The author is correct in that some had speculated about extraterrestrial life as early as the pre-Socratic Greek philosopher Anaximander, who theorized about plural worlds, each with their own forms of life. One of his successors, Metrodorus of Chiros, wrote that “It seems absurd, that in a large field only one stalk should grow, and that in an infinite space only one world exist.” Even so, these words having been written almost 80 years before the celebrated Washington state sighting of nine silvery discs by Kenneth Arnold, the event that gave us the term "flying saucer" and kicked off the UFO craze, strikes us as remarkable, if true.

For it seems clear, writing from the perspective of 2024, that Lumley experienced what we would now describe as a close encounter with a downed UFO/UAP.

But what must it have seemed like to open your newspaper and read that account in 1865, when discussion of mysterious aircraft was less ubiquitous?

It might have seemed like so much bunkum, just another piece of 19th-century journalistic prankery at a time in which, for lack of a better term, "fake news" was rampant. Edgar Allen Poe had engaged in a bit of it in 1844 with a tale of a 72-hour balloon trip around the world, as so did Mark Twain when he wrote about the discovery of a prehistoric human perfectly preserved in stone - its hand preserved in the act of thumbing it's nose.

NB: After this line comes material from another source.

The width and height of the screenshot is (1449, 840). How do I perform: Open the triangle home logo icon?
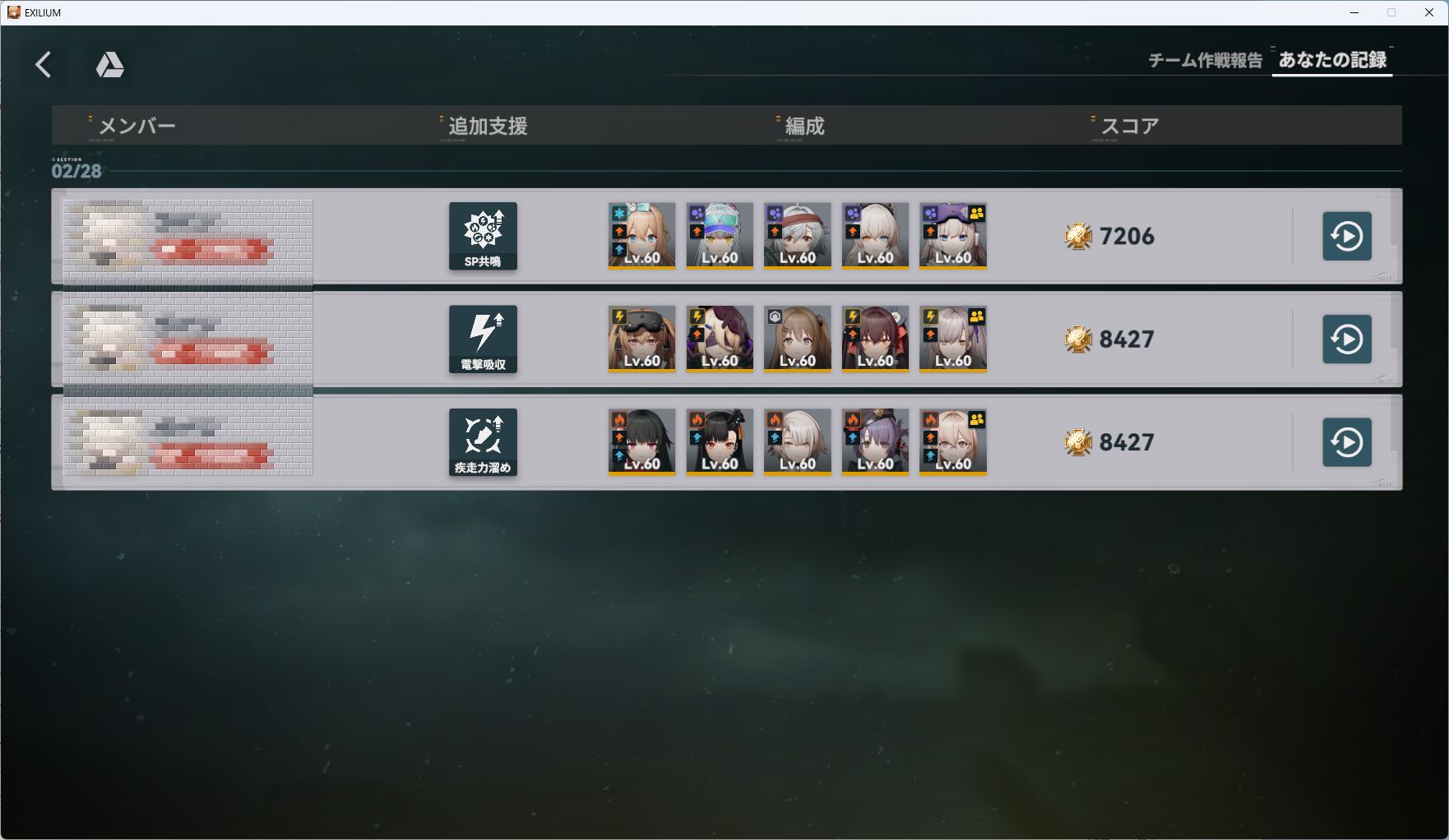point(109,64)
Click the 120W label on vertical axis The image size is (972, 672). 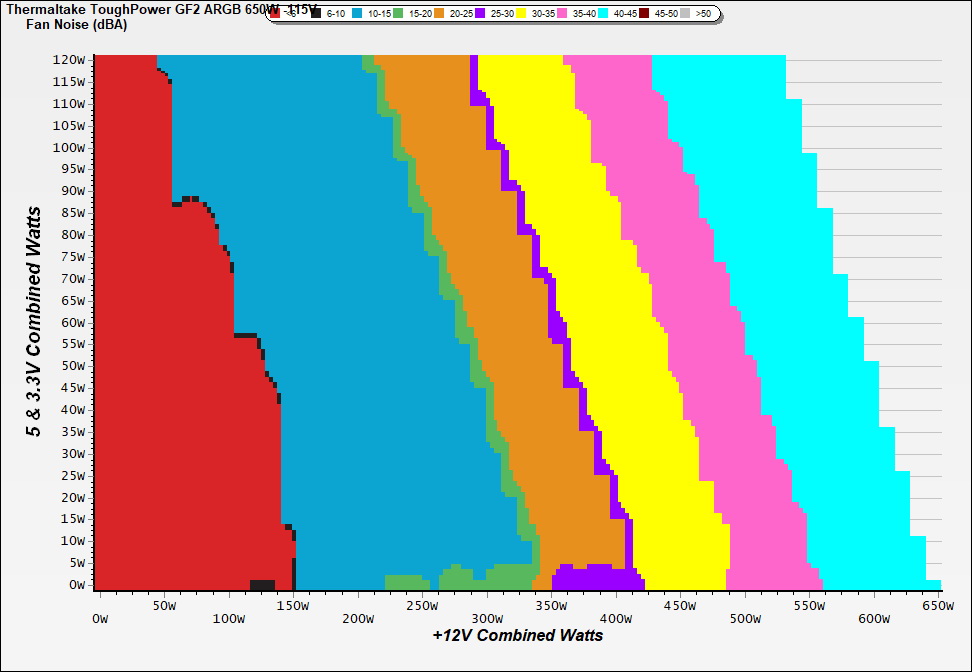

But perhaps the most relevant might be 1835's Great Moon Hoax, in which The Sun proclaimed, in a six-part special series, that an enormous telescope had been constructed in South America which allowed for unprecedentedly close observation of the moon, resulting in the recent detection of a whole host of living creatures thereon, including winged bat people, unicorn goats, and tiny bison.

Does Lumley's wild tale belong to that infamous American pseudo-literary tradition? Or is there something more to it?

Could it be that an aging fur trader really found something from another world planted in a mountain located, in the verbiage of the original newspaper story, "in the neighborhood of the Cadotte Pass?" And if so, could it possibly still be there, undiscovered, the trail left by its century-and-a-half-old skid across the face of western Montana grown over with trees and grass?

Who knows, but Vegas oddsmakers would probably put it at about 1,000,000,000 to 1.

But those of us who, as the poster behind the desk of an ever-popular 90s show character puts it, "want to believe" are already planning our weekend excursions to the Cadotte Pass, cars loaded up with beef jerky, bottled water, and well-thumbed UFO paperbacks.

Should any of us find anything up there and take a good photo of it, or at least come back with a great story about what we found, it's a sure bet that the newspaper will print it up.